Sir,
We read with great interest the review by Bourke et al (2014). We agree there is a dearth of evidence that any specific intervention results in improved adherence to physical activity guidelines in cancer patients and survivors but would like, respectfully, to offer some further observations.
The authors, in our view, could distinguish more clearly between ‘Physical Activity' and ‘Exercise' and acknowledge that ‘sedentary behaviour' can be independent of physical activity levels. The terms ‘exercise behaviour' and ‘physical activity' are not interchangeable. ‘Physical Activity' refers to body movement produced by the contraction of skeletal muscles and that increases energy expenditure. ‘Exercise' refers to planned, structured and repetitive movement to improve or maintain one or more components of physical fitness (Chodzko-Zajko et al, 2009). So a person may take little exercise but be physically active with low levels of sedentary behaviour, whereas another might do structured exercises but be habitually inactive and spend long periods sedentary. Thus, the end points of some of the reviewed trials and the methods used to measure those end points require more critical discussion. For example, the authors acknowledge that aerobic exercise tolerance may not reflect aerobic fitness – but neither of those necessarily translates into improved habitual physical activity. The authors acknowledge the challenge of achieving current physical activity guidelines, but do not mention potential end points at the lower end of the physical activity continuum – for example, breaking up sedentary behaviour with light activity – which may be critical in cancer survivors, given recent recognition of the adverse health consequences of high levels of sedentary behaviour in cancer populations (Lynch et al, 2013).

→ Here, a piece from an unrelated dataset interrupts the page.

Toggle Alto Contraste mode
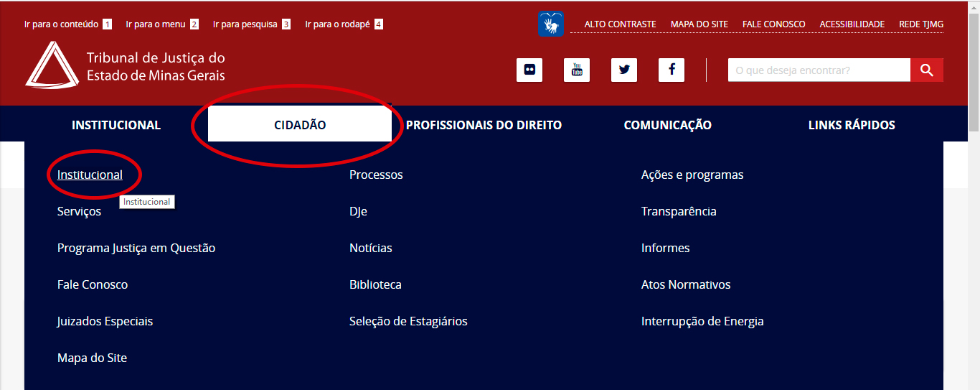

We would also like to draw particular attention to differences between the reviewed studies in the methods used to measure physical activity end points, such as self-report measures, heart rate monitors and accelerometers. Two studies (Pinto et al, 2005, 2013) included in the analysis showed that self-report measures did not correspond with objectively measured physical activity, which we also found in both an observational (Broderick et al, 2013b) and an intervention study (Broderick et al, 2013a). Unless sedentary behaviour and all physical activity, including exercise, are accurately, consistently and objectively measured across studies, using, for example, accelerometers, we think it will be impossible to answer the ‘million dollar' question of how best to improve habitual physical activity and adherence to guidelines for health benefits in cancer patients and survivors.
The authors declare no conflict of interest.